» **TEXT PROVIDED**:
If you’re a cow-calf veterinarian, you spend quite a bit of time becoming closely acquainted with a number of bulls every spring – probably more than you’d care to be.
This typically comes from doing breeding soundness exams all spring and into summer. Breeding soundness exams on bulls are essential, as a bad bull spells disaster come fall preg-check time. But for the most part, the job is quite tedious. Run them into the chute, collect them, look at the sample and then repeat all day.
Of course, the animal that is the adult male bovine can suddenly interrupt the monotony. I’m not sure why bulls that spent all winter together in one location suddenly decide when moved a few miles to a vet clinic to be tested that now is the time to settle all their scores. Put two bulls in the same pen and you’re bound to have a few fight it out, complete with crashing gates and angry bellows.

» **APPLY WHAT YOU READ**:
**a.** Rewrite the paragraph beginning "This typically comes from" in the passage about bull exams as a short bulleted list that keeps its main facts.
**b.** Summarize the passage about bull exams in two sentences.
**c.** According to the passage about bull exams, during what part of the year are breeding soundness exams done?

» **DATASET EXTRACT**:
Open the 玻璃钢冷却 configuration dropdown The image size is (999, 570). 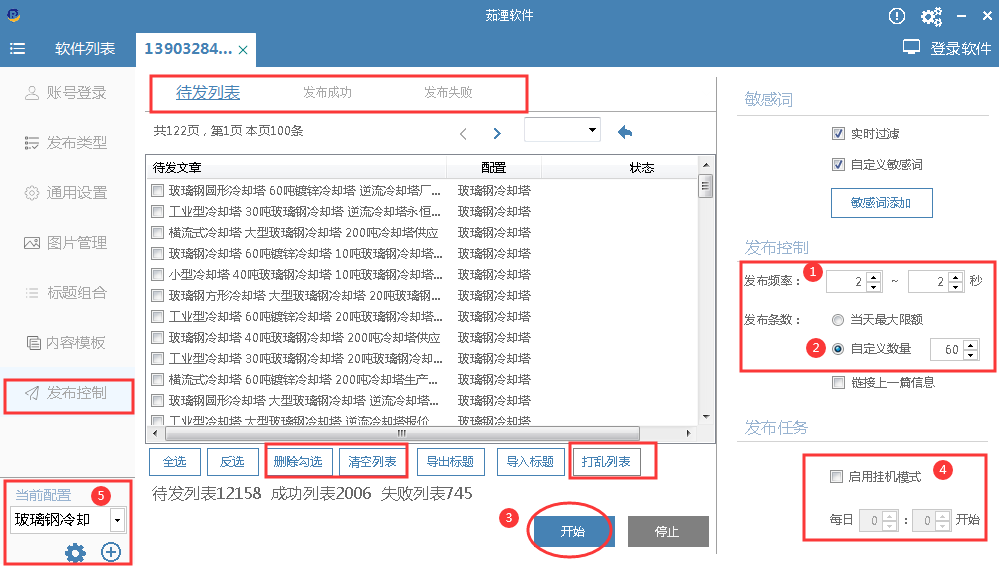coord(117,520)
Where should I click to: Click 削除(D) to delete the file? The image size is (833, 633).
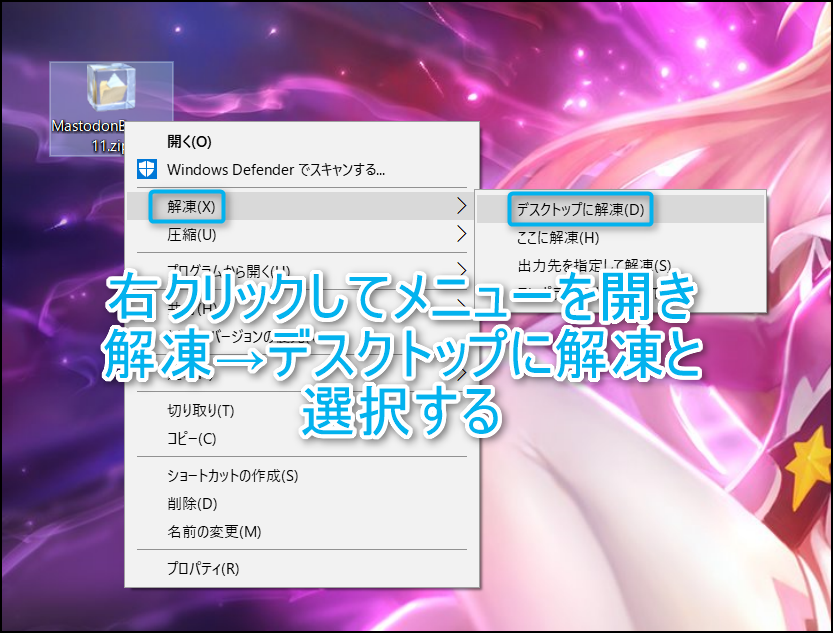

» **PER-TASK OUTPUTS**:
**a.**
- Vets become acquainted with bulls by doing breeding soundness exams all spring and into summer.
- The exams are essential because a bad bull spells disaster at fall preg-check time.
- The work is mostly tedious: run the bull into the chute, collect him, look at the sample, and repeat all day.

**b.** Cow-calf veterinarians spend spring and summer doing essential but tedious breeding soundness exams on bulls, since a bad bull spells disaster at fall preg-check time. The monotony can be interrupted when bulls that wintered together are moved to a vet clinic and, put in the same pen, fight with crashing gates and angry bellows.

**c.** All spring and into summer.